Questions fréquentes

Ai-je besoin d'un sitemap pour un site de 10 pages ?

Strictement non — les robots d'exploration trouvent facilement 10 pages bien liées entre elles. Cela ne coûte toujours rien, et le rapport de sitemap de Search Console fournit un retour d'indexation utile même pour les tout petits sites.

Faut-il inclure les URLs avec paramètres ou redirections ?

Non — ne listez que les URLs canoniques, avec statut 200, indexables. Les redirections, pages 404 et noindex dans un sitemap diluent le signal.

Que se passe-t-il si je dépasse 50 000 URLs ?
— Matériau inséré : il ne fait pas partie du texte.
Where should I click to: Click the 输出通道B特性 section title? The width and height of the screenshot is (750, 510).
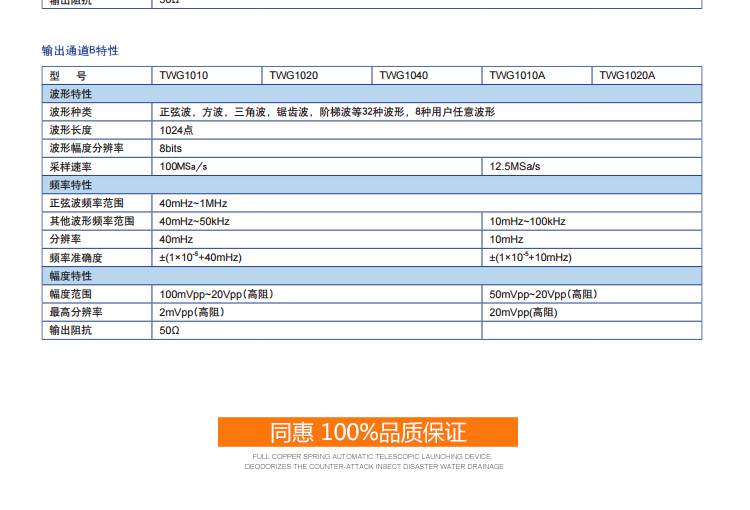pos(80,50)
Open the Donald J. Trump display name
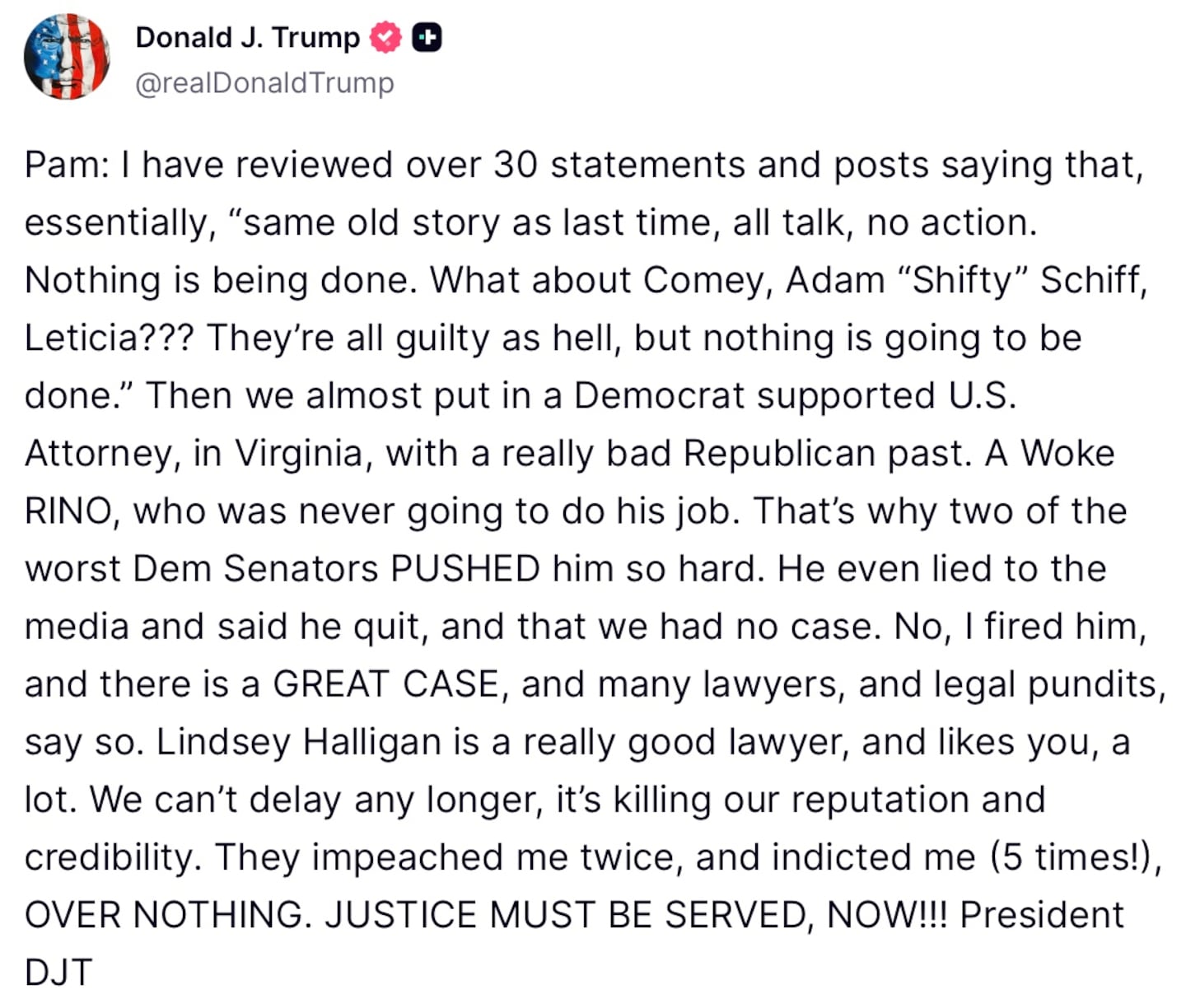The width and height of the screenshot is (1186, 1008). tap(247, 38)
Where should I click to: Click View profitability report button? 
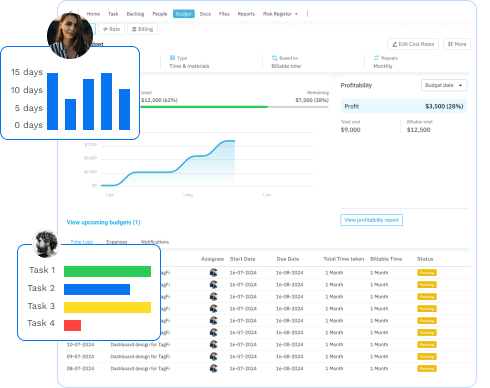tap(371, 220)
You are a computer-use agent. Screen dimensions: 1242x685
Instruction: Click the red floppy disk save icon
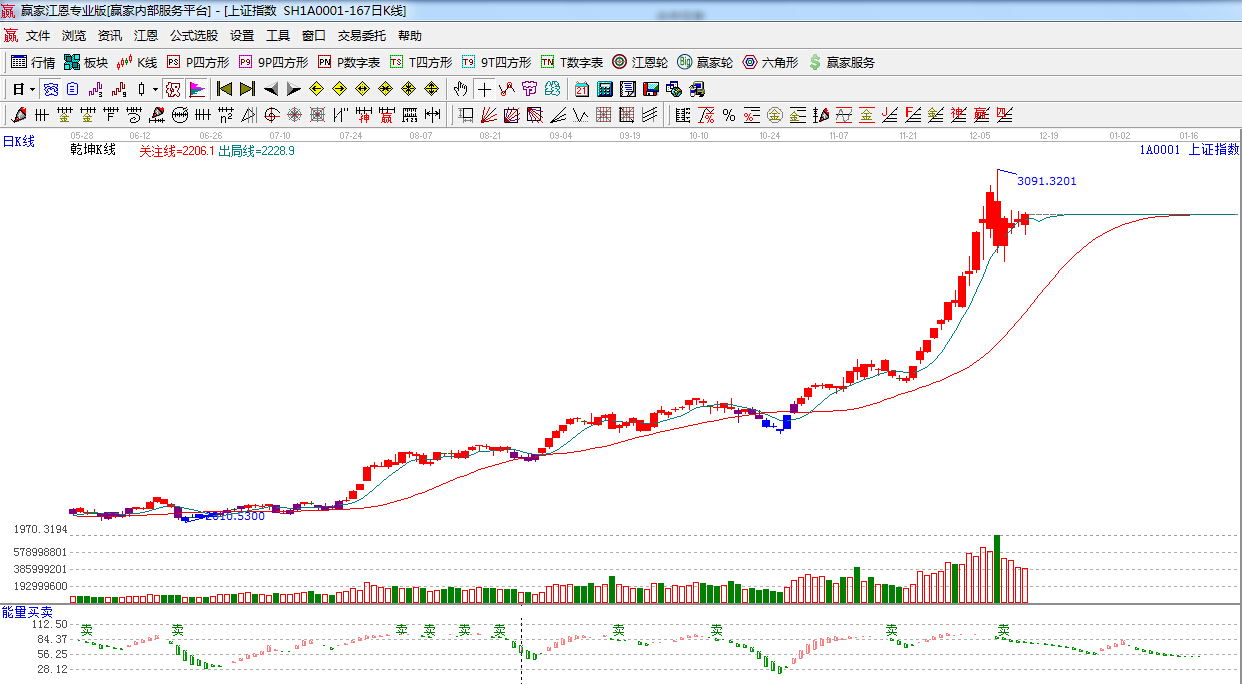[650, 89]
Vous répartissez les URLs sur plusieurs fichiers sitemap, chacun restant sous la limite de 50 000 URLs / 50 Mo, et vous créez un fichier d'index de sitemap qui les liste tous — vous soumettez l'index à Search Console au lieu d'un sitemap unique.

De quels champs un sitemap a-t-il réellement besoin ?

Seul &lt;loc&gt; est requis par le protocole. lastmod, changefreq et priority sont des extras facultatifs — utiles comme indices, mais un sitemap ne contenant que des URLs entourées de balises &lt;loc&gt; est déjà entièrement valide.

Un sitemap aide-t-il directement le classement SEO ?

Pas en soi — il n'ajoute ni autorité ni pertinence à une page. Son rôle est la découverte : aider les robots d'exploration à trouver les pages plus vite, en particulier celles enfouies profondément dans la structure d'un site et pointées par peu de liens internes.